=== Begin Enclosure ===

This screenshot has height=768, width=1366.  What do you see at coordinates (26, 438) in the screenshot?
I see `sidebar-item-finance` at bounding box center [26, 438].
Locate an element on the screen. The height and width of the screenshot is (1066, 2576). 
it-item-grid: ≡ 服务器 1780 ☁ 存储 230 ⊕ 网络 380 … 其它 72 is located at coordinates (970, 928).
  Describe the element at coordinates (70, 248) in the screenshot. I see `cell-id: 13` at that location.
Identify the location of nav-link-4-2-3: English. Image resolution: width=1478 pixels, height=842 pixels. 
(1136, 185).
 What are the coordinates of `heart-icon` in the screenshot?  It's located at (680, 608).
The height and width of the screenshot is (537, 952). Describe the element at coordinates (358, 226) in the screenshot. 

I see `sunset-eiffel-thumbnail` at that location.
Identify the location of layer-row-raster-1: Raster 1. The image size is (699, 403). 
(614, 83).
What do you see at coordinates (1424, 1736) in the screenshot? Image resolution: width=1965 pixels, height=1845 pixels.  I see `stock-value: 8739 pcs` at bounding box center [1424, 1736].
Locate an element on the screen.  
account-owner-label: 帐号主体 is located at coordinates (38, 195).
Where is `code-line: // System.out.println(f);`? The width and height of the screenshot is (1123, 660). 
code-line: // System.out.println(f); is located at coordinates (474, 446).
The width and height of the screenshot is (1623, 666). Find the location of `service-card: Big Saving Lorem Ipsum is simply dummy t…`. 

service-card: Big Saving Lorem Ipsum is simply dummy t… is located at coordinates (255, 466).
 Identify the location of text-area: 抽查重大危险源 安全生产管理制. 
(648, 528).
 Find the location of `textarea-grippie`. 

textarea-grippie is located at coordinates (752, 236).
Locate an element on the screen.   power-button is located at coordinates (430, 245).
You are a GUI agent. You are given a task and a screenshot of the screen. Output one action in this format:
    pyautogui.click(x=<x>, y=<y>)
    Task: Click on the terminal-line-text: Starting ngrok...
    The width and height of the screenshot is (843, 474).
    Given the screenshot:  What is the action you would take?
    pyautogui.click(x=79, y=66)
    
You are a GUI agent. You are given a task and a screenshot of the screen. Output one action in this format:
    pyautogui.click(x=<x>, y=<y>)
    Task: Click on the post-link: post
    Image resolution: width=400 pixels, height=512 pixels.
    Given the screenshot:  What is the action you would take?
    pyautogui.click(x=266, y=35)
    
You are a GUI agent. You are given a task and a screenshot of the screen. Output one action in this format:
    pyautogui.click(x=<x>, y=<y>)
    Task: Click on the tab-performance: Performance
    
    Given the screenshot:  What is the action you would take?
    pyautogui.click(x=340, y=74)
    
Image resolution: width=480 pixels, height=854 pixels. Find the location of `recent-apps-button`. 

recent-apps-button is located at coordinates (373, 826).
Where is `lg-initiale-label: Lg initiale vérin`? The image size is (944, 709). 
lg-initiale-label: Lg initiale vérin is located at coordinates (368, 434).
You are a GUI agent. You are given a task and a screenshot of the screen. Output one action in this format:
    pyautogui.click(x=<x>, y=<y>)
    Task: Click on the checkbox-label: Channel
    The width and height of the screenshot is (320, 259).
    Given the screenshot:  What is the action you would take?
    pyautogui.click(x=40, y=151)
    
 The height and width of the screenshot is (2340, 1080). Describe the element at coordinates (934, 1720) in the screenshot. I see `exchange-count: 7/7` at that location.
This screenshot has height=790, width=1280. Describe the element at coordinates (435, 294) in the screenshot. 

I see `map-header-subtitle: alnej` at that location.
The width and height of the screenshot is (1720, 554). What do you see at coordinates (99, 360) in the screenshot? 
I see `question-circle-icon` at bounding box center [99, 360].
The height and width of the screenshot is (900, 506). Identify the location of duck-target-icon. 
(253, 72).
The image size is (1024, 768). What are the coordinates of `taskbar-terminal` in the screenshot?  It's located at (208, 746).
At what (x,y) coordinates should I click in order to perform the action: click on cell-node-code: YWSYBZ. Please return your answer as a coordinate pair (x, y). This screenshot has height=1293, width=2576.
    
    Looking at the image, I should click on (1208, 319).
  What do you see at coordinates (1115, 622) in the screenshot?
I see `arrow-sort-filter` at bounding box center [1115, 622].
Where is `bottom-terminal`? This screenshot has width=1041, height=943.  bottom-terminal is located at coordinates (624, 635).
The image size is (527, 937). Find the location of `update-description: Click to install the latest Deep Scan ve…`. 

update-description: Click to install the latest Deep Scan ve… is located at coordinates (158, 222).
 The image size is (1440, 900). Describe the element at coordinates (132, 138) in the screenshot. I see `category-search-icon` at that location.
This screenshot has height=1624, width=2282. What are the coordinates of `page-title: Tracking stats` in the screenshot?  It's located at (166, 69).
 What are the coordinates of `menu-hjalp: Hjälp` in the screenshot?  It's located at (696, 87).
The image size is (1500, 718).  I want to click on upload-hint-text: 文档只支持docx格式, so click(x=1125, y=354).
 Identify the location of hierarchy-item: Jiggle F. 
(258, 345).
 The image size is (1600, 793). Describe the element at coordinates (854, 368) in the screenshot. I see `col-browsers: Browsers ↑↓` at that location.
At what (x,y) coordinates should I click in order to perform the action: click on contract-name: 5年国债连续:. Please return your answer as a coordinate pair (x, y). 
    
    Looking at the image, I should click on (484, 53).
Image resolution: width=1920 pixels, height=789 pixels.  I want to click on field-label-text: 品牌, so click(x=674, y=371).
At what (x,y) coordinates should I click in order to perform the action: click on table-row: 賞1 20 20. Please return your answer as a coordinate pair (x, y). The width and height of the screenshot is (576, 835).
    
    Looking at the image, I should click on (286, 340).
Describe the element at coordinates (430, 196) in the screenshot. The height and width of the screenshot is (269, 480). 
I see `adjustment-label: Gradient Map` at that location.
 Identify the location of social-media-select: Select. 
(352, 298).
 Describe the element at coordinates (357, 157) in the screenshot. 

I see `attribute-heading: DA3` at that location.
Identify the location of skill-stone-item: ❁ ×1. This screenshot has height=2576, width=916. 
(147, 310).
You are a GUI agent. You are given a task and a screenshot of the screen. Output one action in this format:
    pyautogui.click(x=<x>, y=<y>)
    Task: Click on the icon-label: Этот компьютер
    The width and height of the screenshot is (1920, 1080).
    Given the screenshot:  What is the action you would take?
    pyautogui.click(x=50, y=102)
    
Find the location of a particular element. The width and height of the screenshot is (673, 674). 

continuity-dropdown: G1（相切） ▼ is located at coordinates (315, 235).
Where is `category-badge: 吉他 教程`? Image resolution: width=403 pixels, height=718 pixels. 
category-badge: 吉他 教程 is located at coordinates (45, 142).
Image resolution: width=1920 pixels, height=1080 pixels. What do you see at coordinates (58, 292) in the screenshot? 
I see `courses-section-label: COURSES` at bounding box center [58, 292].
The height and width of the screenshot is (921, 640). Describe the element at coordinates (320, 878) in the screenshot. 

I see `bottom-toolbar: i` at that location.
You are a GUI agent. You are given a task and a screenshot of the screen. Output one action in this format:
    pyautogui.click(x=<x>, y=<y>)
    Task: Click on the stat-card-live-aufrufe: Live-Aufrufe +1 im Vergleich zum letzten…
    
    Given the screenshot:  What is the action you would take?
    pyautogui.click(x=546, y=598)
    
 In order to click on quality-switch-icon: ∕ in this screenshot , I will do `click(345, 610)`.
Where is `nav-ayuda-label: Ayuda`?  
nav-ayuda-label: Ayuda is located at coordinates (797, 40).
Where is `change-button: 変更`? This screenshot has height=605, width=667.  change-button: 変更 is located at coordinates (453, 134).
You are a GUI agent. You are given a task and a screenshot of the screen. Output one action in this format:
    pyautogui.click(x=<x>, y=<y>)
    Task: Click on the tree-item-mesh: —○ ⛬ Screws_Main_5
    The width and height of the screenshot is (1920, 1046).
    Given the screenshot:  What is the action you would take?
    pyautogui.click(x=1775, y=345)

=== End Enclosure ===

PROBLEM TO WORK ON :: Transcribe the lines from the one containing "Find the location of a" through the one containing "nav-ayuda-label: Ayuda is", both included, without changing anything.

EXERCISE SOLUTION ::
Find the location of a particular element. The width and height of the screenshot is (673, 674). 

continuity-dropdown: G1（相切） ▼ is located at coordinates (315, 235).
Where is `category-badge: 吉他 教程`? Image resolution: width=403 pixels, height=718 pixels. 
category-badge: 吉他 教程 is located at coordinates (45, 142).
Image resolution: width=1920 pixels, height=1080 pixels. What do you see at coordinates (58, 292) in the screenshot? 
I see `courses-section-label: COURSES` at bounding box center [58, 292].
The height and width of the screenshot is (921, 640). Describe the element at coordinates (320, 878) in the screenshot. 

I see `bottom-toolbar: i` at that location.
You are a GUI agent. You are given a task and a screenshot of the screen. Output one action in this format:
    pyautogui.click(x=<x>, y=<y>)
    Task: Click on the stat-card-live-aufrufe: Live-Aufrufe +1 im Vergleich zum letzten…
    
    Given the screenshot:  What is the action you would take?
    pyautogui.click(x=546, y=598)
    
 In order to click on quality-switch-icon: ∕ in this screenshot , I will do `click(345, 610)`.
Where is `nav-ayuda-label: Ayuda`?  
nav-ayuda-label: Ayuda is located at coordinates (797, 40).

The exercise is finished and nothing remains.